CFTC Streamlines Trader Margins: Wall Street Gets Incremental Ease
Published Date: 4/20/2026
Rule
Summary
Starting April 15, 2026, certain broker-dealers who also clear futures at both the Chicago Mercantile Exchange and the Fixed Income Clearing Corporation can combine their customers’ margin funds into one account. This change helps these firms manage money more efficiently and could save customers and firms some cash by reducing extra margin requirements. It’s a smart move to make trading smoother and safer for everyone involved!
Analyzed Economic Effects
4 provisions identified: 3 benefits, 1 costs, 0 mixed.
Customers Can Cross-Margin at FICC
Starting April 15, 2026, certain broker-dealers that are also registered futures commission merchants (BD-FCMs) may deposit customers' FICC-cleared U.S. Treasury securities positions and associated margin at the Fixed Income Clearing Corporation (FICC) and carry those positions in the BD-FCM's futures account so they can be cross-margined with CME futures positions. The change allows margin to be calculated across the combined portfolio to account for risk offsets, which can reduce initial margin requirements (the release includes an illustrative example where initial margin fell from $343.24 million to $68.648 million after cross-margining).

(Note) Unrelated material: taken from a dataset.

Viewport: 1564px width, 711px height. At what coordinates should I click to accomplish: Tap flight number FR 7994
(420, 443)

Customers Must Sign Subordination Agreement
Under the program, a cross-margining customer must agree to have its FICC-held securities and margin carried in a futures account and sign a subordination agreement stating that its claim for return of the FICC-held securities (XM Securities Customer Property) will not receive customer treatment under the Exchange Act or the Securities Investor Protection Act (SIPA) and that it will not be treated as "customer property" under section 741 of the Bankruptcy Code in a BD-FCM liquidation. This is a required customer election to participate in the cross-margining arrangement.

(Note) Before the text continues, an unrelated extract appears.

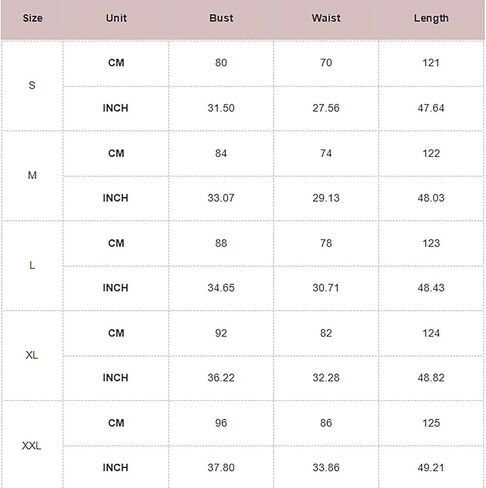Click the L waist value 78
486x488 pixels.
[x=326, y=243]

Bankruptcy Priority Protected Under CFTC Rules
The Commission concludes that in the event of a BD-FCM bankruptcy, cross-margined customers' claims to the FICC-held securities and margin will be treated as futures customer property under Commission bankruptcy rules (Part 190) and will form allowable net equity claims in the futures account class, giving those customers the same priority as other futures customers. The Order requires BD-FCMs and FICC to adopt specific book-entry and accounting steps so that these cross-margined assets are included in the Part 190 net-equity calculation.

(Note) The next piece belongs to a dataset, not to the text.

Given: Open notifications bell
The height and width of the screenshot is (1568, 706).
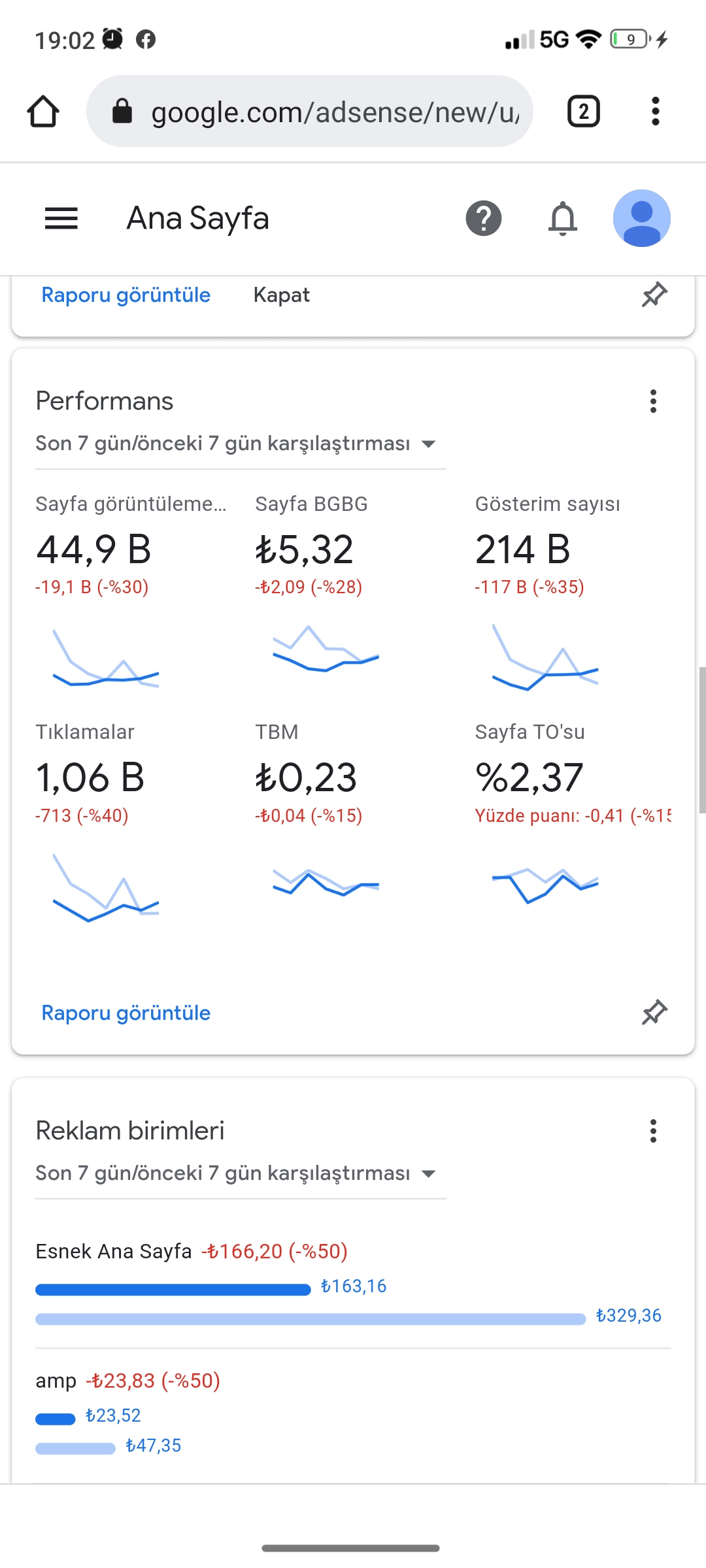Looking at the screenshot, I should [563, 218].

Where Cross-Margin Cash Will Be Held
FICC will hold cash margin collected for cross-margining customers either in a Federal Reserve Bank of New York (FRBNY) segregated account or in a commercial bank account insured by the Federal Deposit Insurance Corporation (FDIC), with the FRBNY account potentially co‑locating cross-margining collateral and existing FICC segregated customer margin. The Order requires FICC to maintain these funds in separate, clearly labeled accounts on its books and to follow Commission segregation rules.